What Tailscale can access (and what it can’t)
Tailscale needs some information to make your private network work, but it is not a service that can “log into” your devices or read your pinakea data.
Tailscale does run a coordination service that helps your devices authenticate and find each other (think “secure address book”). This coordination step is separate from your actual traffic: your pinakea browser-access pages do not get routed through a central “Tailscale server” that can read them.
What Tailscale (the service) can typically see
- Your Tailnet account identity (who is signed in)
- Which devices are connected to your Tailnet (device list)
- Network metadata needed to connect devices (for example device public keys, device names, and connection/relay status)
What Tailscale can’t see or access
- The contents of your traffic (for example the pages you view through pinakea Web Server, your notes, your exports, chat content)
- Files stored on your devices or pinakea’s database
- Your Web Server password (that’s handled by pinakea)
Remote access is still under your control: only devices in your Tailnet can reach your Mac over the Tailscale network, and pinakea can reject Tailscale requests unless you explicitly enable “Remote Access (Tailscale)” in Settings.
Why Google and Apple sign-in helps
Tailscale uses your sign-in (often Google or Apple) as your identity. This helps security because:
- You don’t need to create and maintain yet another password.
- You can rely on your existing account protections (for example strong passwords and multi-factor authentication).
- You can manage device access from one place (your Tailnet).
Who can access your Tailnet?
Only devices that are signed in to your Tailnet can access services on that Tailnet.
In other words: nobody can “discover” your pinakea Web Server from the outside. A device must be part of your Tailnet first.
If you ever invite other people into your Tailnet or share a device with them, they may be able to reach services on your Tailnet too — so keep Tailnet membership limited to devices and people you trust.
You can always:
- See which devices are connected
- Remove a device (for example if a phone is lost)
Why pinakea uses Tailscale for remote access
pinakea chose Tailscale because it gives you a secure remote connection without complicated setup:
- No router configuration (no port forwarding)
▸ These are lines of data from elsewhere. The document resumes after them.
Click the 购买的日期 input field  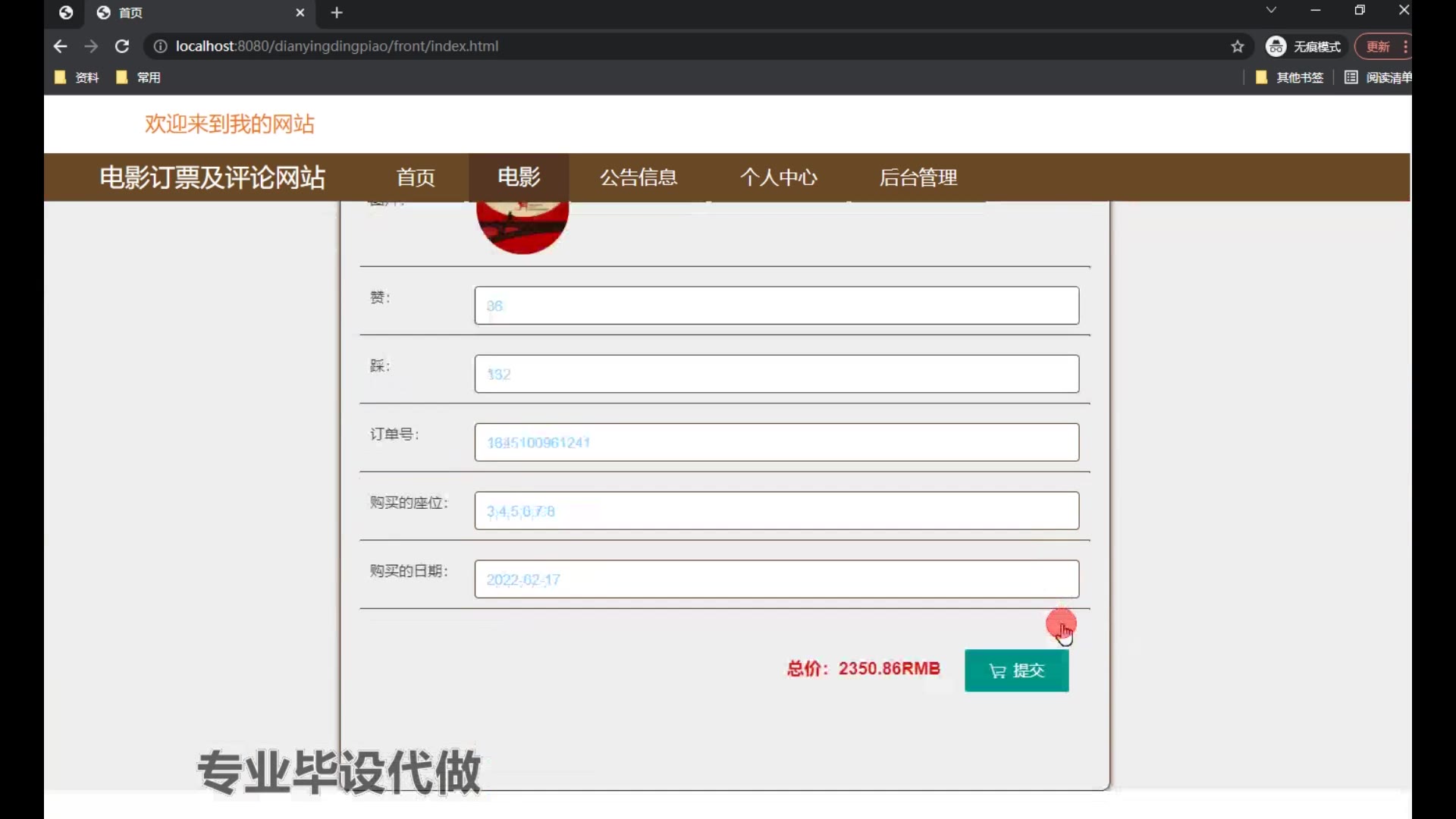coord(776,579)
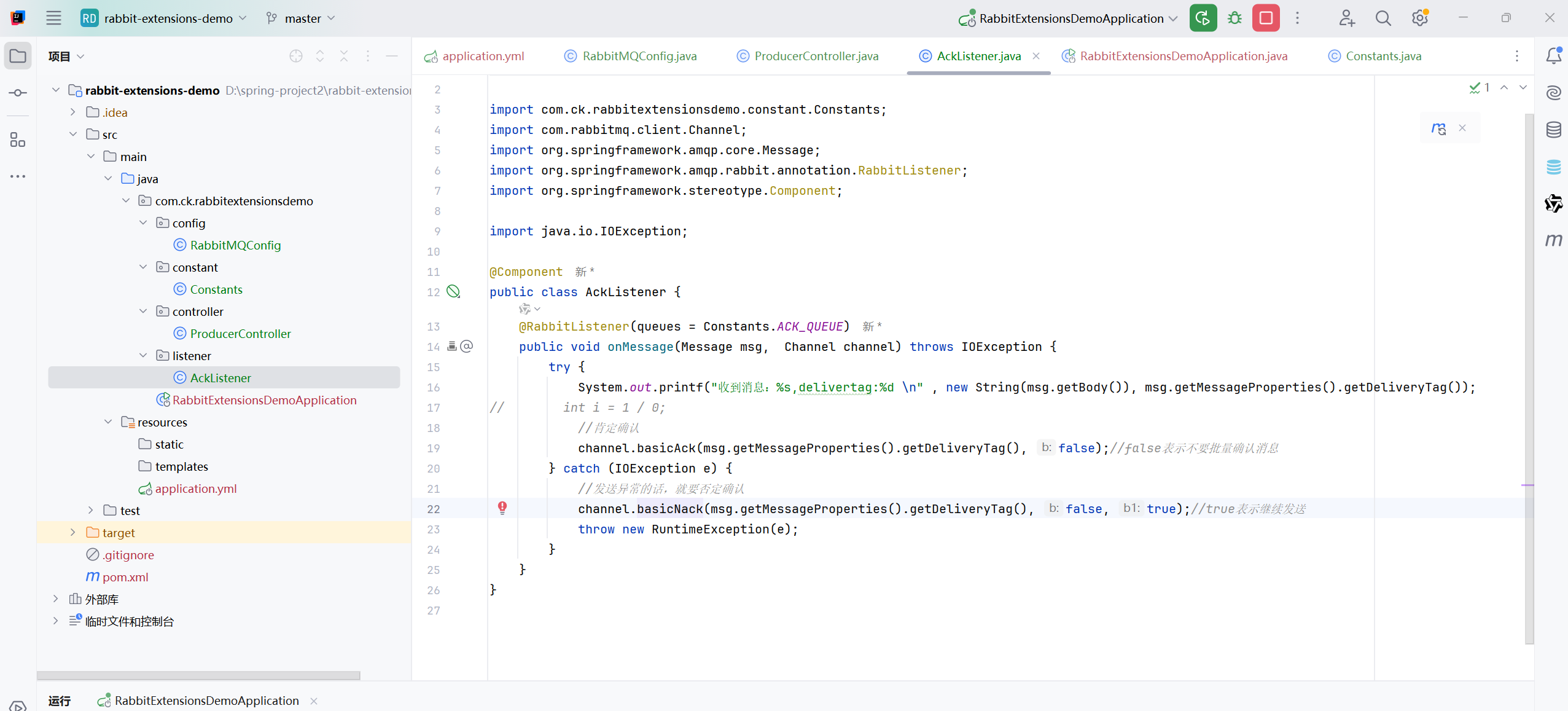Image resolution: width=1568 pixels, height=711 pixels.
Task: Expand the target folder
Action: point(73,532)
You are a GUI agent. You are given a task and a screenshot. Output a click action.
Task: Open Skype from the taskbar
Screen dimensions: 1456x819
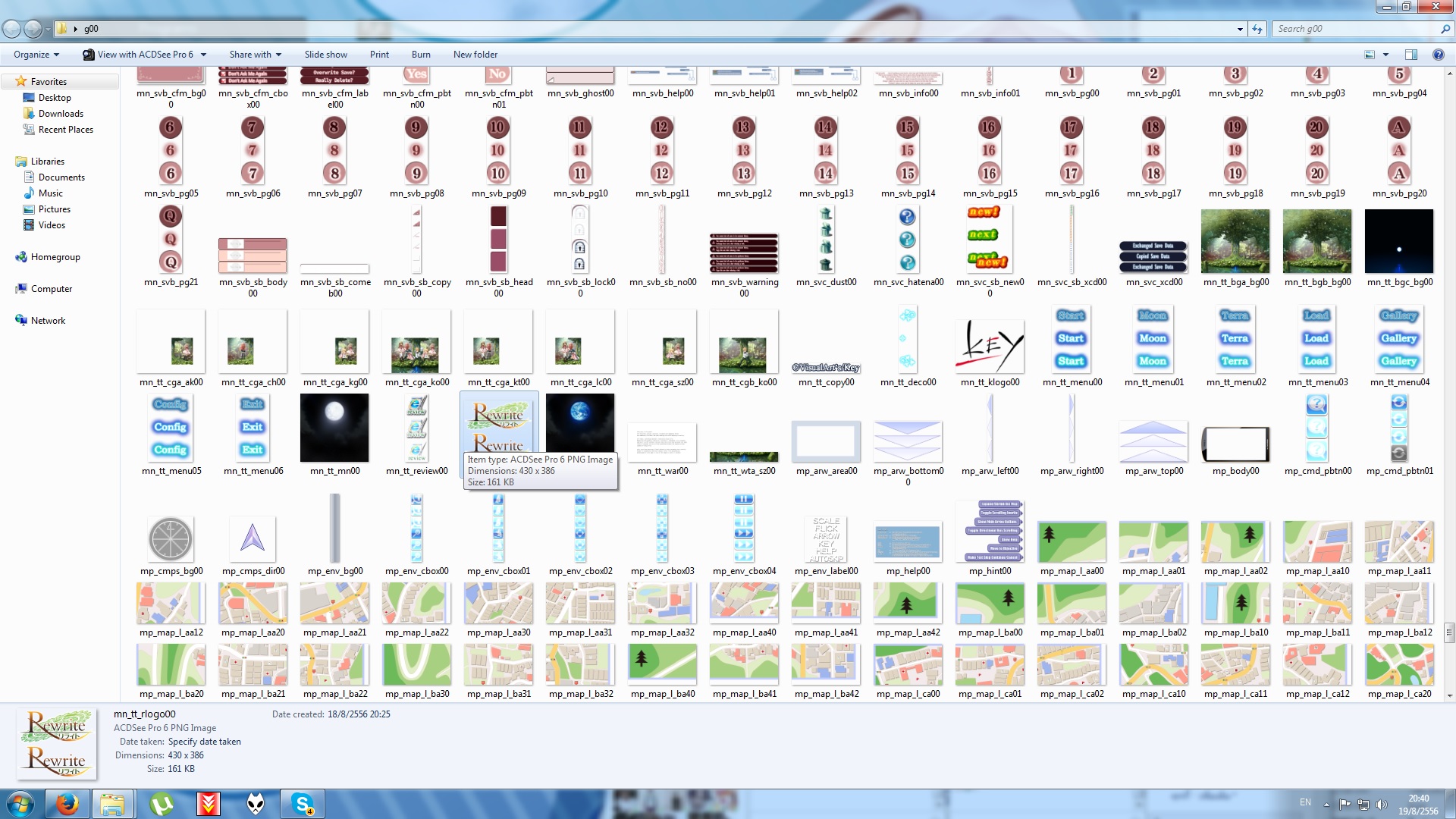[x=303, y=804]
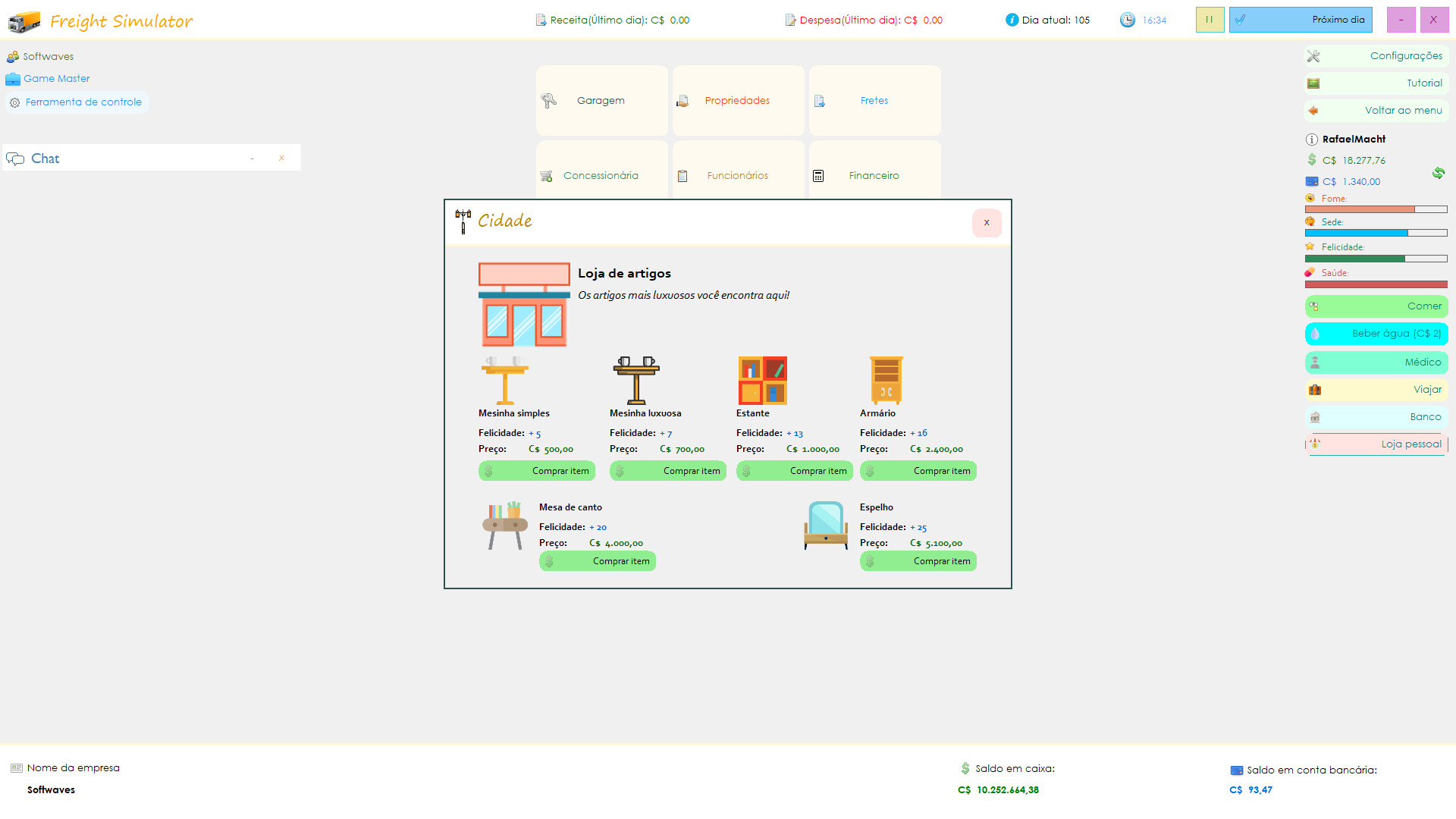Click the green currency refresh arrows icon
The width and height of the screenshot is (1456, 819).
pyautogui.click(x=1438, y=173)
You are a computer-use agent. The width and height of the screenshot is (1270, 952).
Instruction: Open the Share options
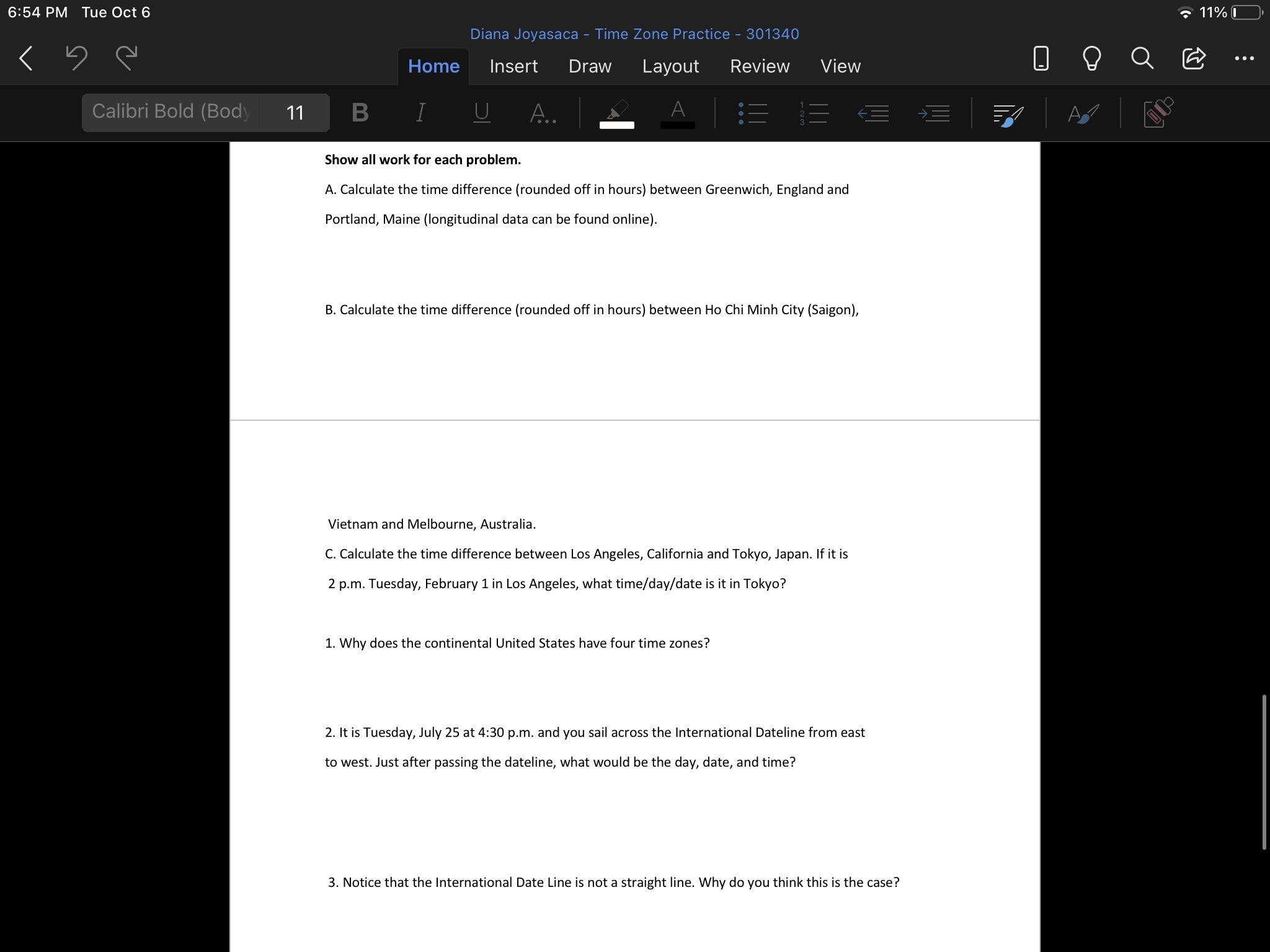tap(1193, 58)
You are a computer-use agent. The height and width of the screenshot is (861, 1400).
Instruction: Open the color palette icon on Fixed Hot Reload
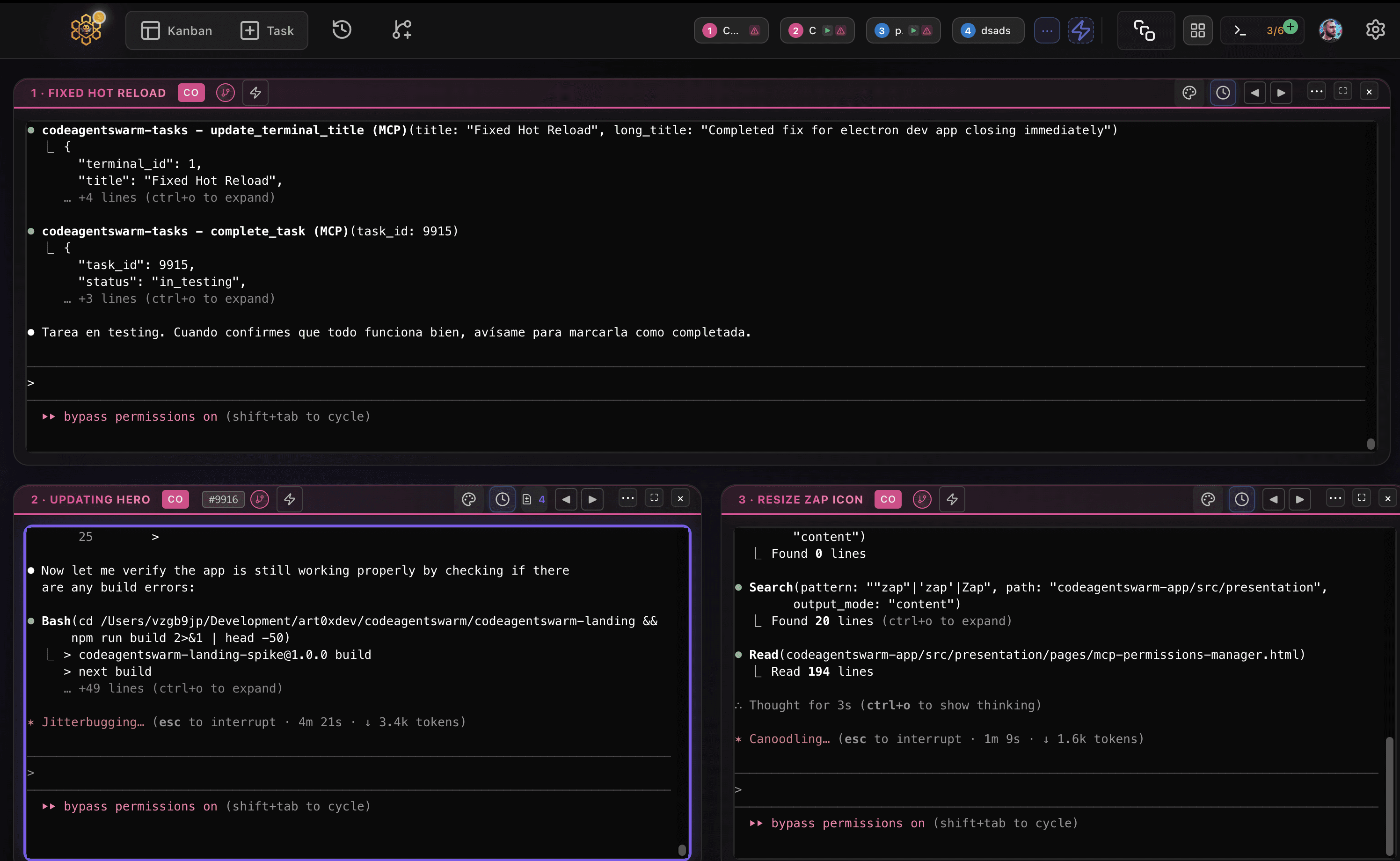tap(1190, 92)
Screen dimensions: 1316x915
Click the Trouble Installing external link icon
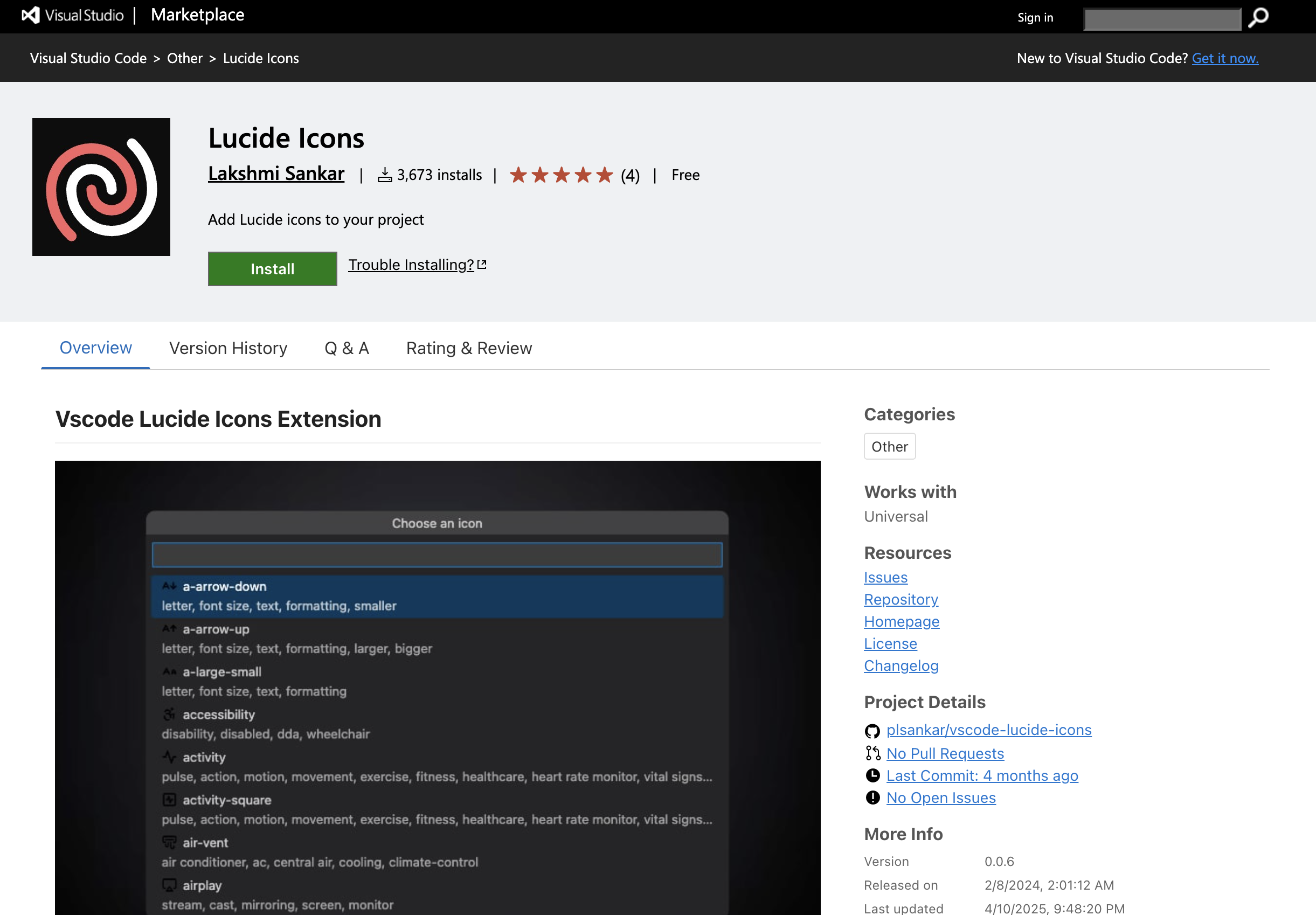(482, 265)
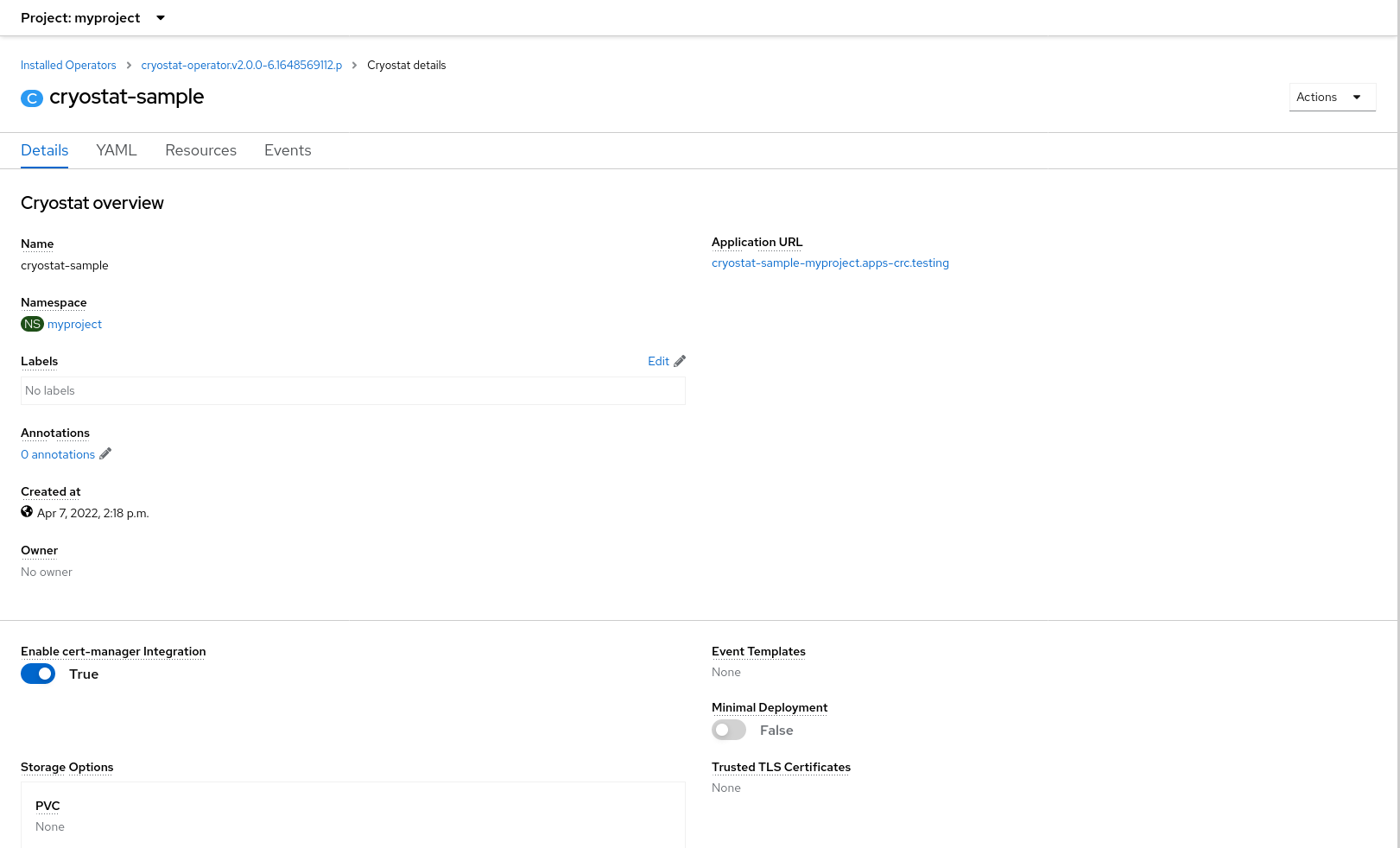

- No need to set up HTTPS certificates yourself
- Remote access stays opt-in and private by default
You still keep control: pinakea requires a Web Server password, and remote access has to be explicitly enabled in Settings.
Setup checklist (for pinakea)
Before you start:
- Make sure Web Server is enabled in pinakea; Web Server is available on Free, Pro Monthly, and Pro Lifetime.
- Install Tailscale on your Mac and on the device you want to use remotely.
- Sign in on both devices using the same account (so they are in the same Tailnet).
- Confirm both devices show as Connected in the Tailscale app.
- In pinakea → Settings → Web Server, enable Enable Remote Access (Tailscale).
- Open the Tailscale IP URL listed in Settings (it looks like
http://100.x.x.x:8080/). Tip: use Copy Tailscale URL to copy it.
Troubleshooting
- The Tailscale URL doesn’t load: make sure both devices are connected in Tailscale and pinakea’s Web Server is running.
- The page says Sign in, Refresh Status, or Activate this Mac: open pinakea on the Mac running Web Server and follow that action. Choose Activate this Mac only when this Mac is inactive; if the account already has five active Macs, deactivate one first.
- It works on Wi‑Fi but not on cellular: ensure Tailscale is enabled on your phone and remote access is enabled in pinakea Settings.
- A device should no longer have access: remove it from your Tailnet (in the Tailscale admin / device list).
- Web Server will not start: check that Web Server is enabled, the password is saved, the port is available, and macOS local-network/firewall permission is allowed.